YOUR GOAL: What is needed is an exact copy of the lines from the one containing "Click the 23:55:00 time axis label" through the last line of the records, with no pictures.
==== INPUT DATA ====
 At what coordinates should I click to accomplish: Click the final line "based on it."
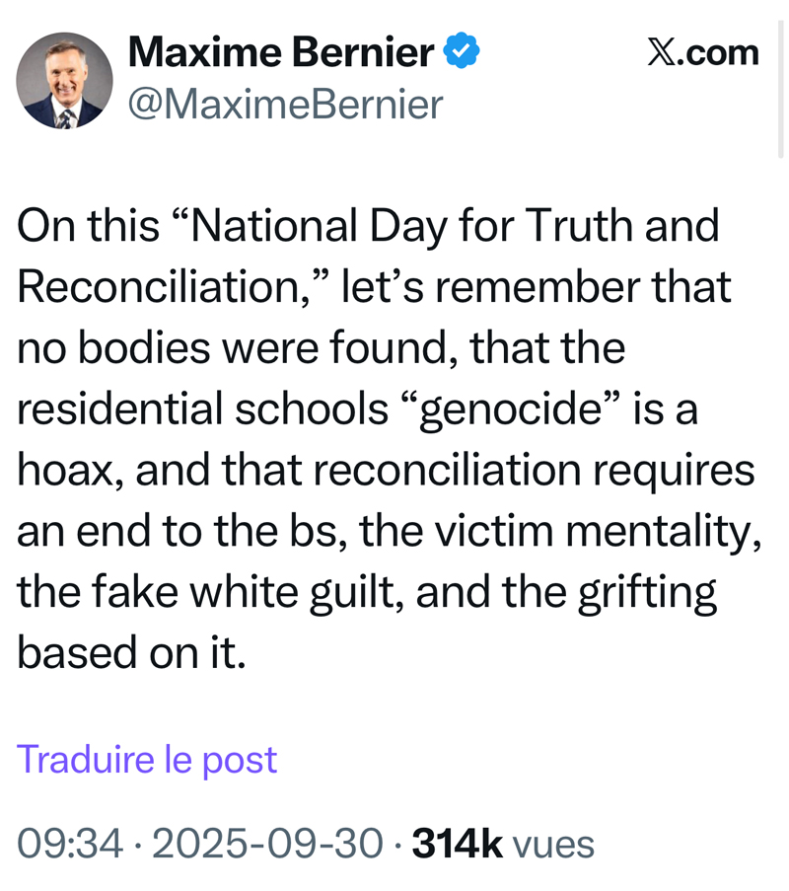(x=130, y=654)
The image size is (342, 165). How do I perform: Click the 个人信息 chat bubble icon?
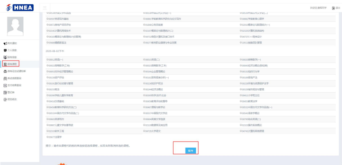[x=4, y=50]
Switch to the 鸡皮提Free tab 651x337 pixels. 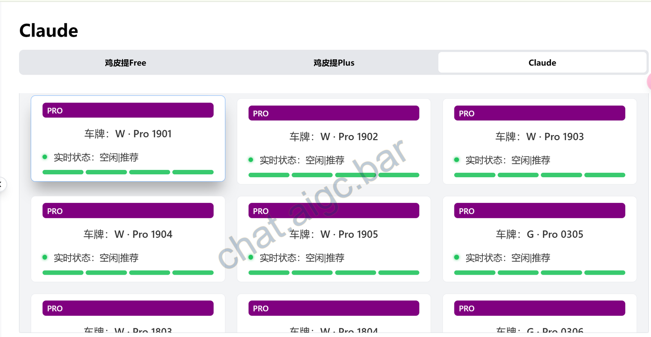pyautogui.click(x=125, y=62)
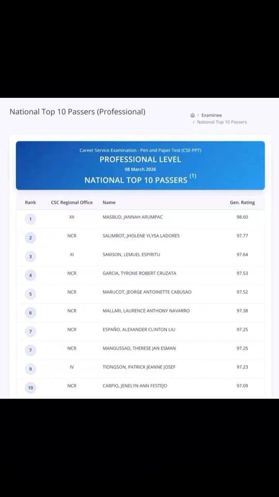Click rank 10 badge circle
This screenshot has width=279, height=497.
tap(30, 388)
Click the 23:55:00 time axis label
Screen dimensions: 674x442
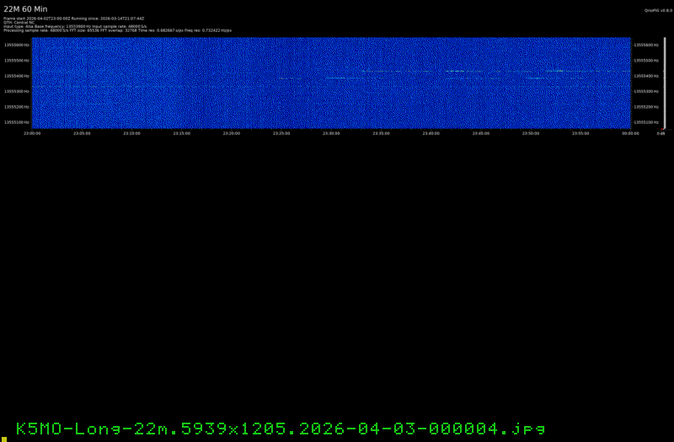[580, 133]
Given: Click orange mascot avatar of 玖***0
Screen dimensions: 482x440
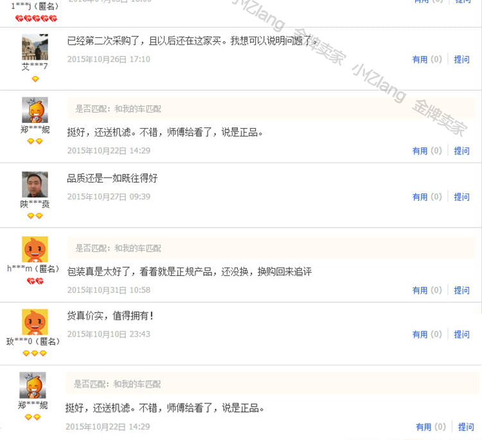Looking at the screenshot, I should 35,322.
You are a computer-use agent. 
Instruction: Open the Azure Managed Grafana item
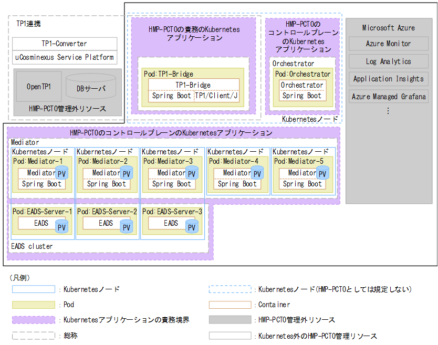[x=388, y=97]
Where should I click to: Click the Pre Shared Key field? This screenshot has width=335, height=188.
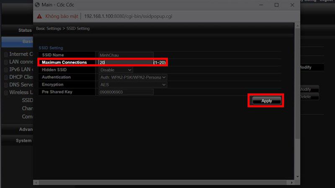pyautogui.click(x=126, y=92)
====
PROBLEM SOLUTION:
Click the 23:55:00 time axis label
Screen dimensions: 674x442
[580, 133]
Given: Click orange mascot avatar of 玖***0
Screen dimensions: 482x440
Looking at the screenshot, I should 35,322.
You are a computer-use agent. 
Instruction: Open the Azure Managed Grafana item
[x=388, y=97]
Where should I click to: Click the Pre Shared Key field? This screenshot has width=335, height=188.
pyautogui.click(x=126, y=92)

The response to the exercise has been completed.